▸ **Task inputs**

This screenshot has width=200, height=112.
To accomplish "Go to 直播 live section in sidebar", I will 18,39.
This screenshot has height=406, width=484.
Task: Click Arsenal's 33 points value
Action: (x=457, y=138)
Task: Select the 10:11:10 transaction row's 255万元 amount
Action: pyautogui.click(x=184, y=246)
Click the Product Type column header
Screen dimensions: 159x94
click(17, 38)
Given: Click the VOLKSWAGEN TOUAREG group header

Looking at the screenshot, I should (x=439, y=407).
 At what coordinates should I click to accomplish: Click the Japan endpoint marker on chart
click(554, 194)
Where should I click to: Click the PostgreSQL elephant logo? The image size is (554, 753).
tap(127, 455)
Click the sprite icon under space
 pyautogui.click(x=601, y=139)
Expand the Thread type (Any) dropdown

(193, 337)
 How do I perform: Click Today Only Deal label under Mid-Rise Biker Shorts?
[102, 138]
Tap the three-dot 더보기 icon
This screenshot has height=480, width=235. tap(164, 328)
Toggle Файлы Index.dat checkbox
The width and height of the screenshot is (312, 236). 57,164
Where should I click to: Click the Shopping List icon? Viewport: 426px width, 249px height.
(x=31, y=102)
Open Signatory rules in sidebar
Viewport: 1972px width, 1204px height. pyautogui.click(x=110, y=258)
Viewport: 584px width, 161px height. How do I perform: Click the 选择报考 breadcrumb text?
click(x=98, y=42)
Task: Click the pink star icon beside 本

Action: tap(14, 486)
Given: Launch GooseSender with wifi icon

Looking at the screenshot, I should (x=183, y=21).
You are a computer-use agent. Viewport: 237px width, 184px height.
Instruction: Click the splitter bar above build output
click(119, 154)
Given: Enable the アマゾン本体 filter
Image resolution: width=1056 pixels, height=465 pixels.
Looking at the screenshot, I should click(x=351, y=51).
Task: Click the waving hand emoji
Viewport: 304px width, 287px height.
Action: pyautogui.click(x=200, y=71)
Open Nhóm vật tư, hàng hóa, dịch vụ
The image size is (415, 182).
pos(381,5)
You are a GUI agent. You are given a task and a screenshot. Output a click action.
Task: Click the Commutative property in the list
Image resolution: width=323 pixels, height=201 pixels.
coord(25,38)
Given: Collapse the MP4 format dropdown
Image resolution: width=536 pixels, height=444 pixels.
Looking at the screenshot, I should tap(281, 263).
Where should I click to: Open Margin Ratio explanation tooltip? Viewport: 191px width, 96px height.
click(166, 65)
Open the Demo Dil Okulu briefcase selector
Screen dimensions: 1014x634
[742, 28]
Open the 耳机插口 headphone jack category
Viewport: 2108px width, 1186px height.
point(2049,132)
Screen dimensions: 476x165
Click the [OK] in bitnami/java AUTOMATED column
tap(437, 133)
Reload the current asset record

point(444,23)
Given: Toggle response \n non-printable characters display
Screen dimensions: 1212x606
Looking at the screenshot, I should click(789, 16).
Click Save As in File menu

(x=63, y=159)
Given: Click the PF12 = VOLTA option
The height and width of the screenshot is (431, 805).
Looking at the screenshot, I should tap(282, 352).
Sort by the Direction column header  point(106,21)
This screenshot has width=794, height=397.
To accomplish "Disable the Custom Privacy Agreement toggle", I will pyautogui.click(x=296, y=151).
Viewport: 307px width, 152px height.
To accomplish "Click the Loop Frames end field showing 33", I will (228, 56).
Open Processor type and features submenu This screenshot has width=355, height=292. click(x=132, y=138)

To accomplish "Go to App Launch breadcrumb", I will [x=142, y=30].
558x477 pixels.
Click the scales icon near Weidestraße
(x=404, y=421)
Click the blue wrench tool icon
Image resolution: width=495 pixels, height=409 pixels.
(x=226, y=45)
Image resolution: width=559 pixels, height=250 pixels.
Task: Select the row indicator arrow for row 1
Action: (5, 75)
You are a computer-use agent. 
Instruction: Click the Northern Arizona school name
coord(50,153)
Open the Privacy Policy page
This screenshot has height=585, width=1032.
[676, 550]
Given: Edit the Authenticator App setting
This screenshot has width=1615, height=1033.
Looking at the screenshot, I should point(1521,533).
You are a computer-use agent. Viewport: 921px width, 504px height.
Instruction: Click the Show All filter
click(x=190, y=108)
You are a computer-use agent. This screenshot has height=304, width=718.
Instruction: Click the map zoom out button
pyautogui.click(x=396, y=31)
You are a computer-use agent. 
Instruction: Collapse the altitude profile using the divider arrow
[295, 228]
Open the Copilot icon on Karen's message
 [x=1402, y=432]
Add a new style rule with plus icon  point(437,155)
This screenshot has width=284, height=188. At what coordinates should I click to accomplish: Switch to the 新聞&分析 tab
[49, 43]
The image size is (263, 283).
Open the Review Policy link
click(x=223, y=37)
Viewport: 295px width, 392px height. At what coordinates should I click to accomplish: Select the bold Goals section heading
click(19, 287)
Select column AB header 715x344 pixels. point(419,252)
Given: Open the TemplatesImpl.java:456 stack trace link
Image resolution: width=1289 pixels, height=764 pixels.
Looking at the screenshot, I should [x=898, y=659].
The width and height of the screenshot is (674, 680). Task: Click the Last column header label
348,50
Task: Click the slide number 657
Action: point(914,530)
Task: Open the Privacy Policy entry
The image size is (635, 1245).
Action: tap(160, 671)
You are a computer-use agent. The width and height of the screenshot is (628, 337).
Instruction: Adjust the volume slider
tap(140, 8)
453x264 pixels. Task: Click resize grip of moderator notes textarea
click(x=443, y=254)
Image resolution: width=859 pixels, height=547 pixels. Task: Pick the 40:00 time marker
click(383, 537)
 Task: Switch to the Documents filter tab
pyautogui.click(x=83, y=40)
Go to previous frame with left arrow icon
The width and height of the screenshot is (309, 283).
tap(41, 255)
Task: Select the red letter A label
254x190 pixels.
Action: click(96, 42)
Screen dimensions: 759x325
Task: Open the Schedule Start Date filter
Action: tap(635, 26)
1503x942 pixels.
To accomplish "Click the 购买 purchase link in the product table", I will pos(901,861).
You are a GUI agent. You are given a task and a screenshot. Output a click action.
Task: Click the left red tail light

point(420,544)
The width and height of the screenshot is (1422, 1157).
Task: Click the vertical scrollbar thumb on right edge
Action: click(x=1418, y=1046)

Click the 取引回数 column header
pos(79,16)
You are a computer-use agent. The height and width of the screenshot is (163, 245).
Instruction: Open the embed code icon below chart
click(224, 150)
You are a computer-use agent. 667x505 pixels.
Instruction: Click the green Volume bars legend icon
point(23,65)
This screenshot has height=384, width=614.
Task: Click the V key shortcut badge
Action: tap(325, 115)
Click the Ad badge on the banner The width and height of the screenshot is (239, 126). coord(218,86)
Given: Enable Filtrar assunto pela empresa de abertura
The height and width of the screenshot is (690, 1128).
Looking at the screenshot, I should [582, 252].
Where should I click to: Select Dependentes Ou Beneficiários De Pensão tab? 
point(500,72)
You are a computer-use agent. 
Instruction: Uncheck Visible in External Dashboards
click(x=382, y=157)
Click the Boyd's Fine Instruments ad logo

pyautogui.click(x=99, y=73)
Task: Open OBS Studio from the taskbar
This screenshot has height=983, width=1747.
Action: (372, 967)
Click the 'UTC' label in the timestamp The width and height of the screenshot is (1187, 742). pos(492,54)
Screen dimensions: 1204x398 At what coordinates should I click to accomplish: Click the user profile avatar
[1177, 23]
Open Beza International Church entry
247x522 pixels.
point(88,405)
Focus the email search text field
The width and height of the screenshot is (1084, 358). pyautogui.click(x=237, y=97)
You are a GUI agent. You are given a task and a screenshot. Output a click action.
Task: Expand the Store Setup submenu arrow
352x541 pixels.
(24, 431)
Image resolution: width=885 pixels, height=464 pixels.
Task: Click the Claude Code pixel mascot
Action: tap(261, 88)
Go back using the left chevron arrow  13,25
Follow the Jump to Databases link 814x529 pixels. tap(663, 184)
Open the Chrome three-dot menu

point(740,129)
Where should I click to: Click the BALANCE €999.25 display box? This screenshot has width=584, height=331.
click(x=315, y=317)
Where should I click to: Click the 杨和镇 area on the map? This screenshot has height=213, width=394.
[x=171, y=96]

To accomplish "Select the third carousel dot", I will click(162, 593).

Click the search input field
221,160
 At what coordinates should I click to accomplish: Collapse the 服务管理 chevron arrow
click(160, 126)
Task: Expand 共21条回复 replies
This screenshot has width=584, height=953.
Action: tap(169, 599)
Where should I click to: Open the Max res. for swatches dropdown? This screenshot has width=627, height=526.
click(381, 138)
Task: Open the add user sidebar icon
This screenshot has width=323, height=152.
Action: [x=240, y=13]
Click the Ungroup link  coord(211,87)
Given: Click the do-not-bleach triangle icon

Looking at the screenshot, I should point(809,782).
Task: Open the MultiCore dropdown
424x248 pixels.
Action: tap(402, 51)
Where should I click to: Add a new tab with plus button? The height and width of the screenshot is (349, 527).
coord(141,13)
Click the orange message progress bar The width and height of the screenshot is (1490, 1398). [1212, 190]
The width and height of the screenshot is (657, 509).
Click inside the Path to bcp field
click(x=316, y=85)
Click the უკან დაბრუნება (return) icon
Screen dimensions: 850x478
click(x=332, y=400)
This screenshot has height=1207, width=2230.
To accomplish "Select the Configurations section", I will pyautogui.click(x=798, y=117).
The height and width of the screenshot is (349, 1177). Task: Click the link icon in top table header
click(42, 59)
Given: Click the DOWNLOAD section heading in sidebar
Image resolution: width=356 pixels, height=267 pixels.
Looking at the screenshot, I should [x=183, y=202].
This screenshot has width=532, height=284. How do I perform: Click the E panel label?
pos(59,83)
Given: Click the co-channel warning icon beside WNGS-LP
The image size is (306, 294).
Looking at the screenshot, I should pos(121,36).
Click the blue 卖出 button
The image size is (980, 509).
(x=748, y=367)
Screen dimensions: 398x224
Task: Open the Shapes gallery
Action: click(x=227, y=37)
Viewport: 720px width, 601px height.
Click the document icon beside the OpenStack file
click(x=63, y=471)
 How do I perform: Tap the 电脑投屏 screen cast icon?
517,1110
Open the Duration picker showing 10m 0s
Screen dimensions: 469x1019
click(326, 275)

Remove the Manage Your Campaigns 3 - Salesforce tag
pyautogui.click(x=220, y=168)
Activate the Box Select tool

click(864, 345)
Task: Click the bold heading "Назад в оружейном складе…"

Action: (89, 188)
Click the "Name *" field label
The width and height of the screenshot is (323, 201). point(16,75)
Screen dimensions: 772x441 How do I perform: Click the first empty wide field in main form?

▸ **Set problem**
Write out everything from the line that contains "Where should I click to: Click the Shopping" down to the line that contains "Looking at the screenshot, I should tap(281, 263).", keeping every line exactly as it appears in the records.

▸ **Solution to this task**
Where should I click to: Click the Shopping List icon? Viewport: 426px width, 249px height.
(x=31, y=102)
Open Signatory rules in sidebar
Viewport: 1972px width, 1204px height. pyautogui.click(x=110, y=258)
Viewport: 584px width, 161px height. How do I perform: Click the 选择报考 breadcrumb text?
click(x=98, y=42)
Task: Click the pink star icon beside 本

Action: tap(14, 486)
Given: Launch GooseSender with wifi icon

Looking at the screenshot, I should (x=183, y=21).
You are a computer-use agent. Viewport: 237px width, 184px height.
Instruction: Click the splitter bar above build output
click(119, 154)
Given: Enable the アマゾン本体 filter
Image resolution: width=1056 pixels, height=465 pixels.
Looking at the screenshot, I should click(x=351, y=51).
Task: Click the waving hand emoji
Viewport: 304px width, 287px height.
Action: pyautogui.click(x=200, y=71)
Open Nhóm vật tư, hàng hóa, dịch vụ
The image size is (415, 182).
pos(381,5)
You are a GUI agent. You are given a task and a screenshot. Output a click action.
Task: Click the Commutative property in the list
Image resolution: width=323 pixels, height=201 pixels.
coord(25,38)
Given: Collapse the MP4 format dropdown
Image resolution: width=536 pixels, height=444 pixels.
Looking at the screenshot, I should tap(281, 263).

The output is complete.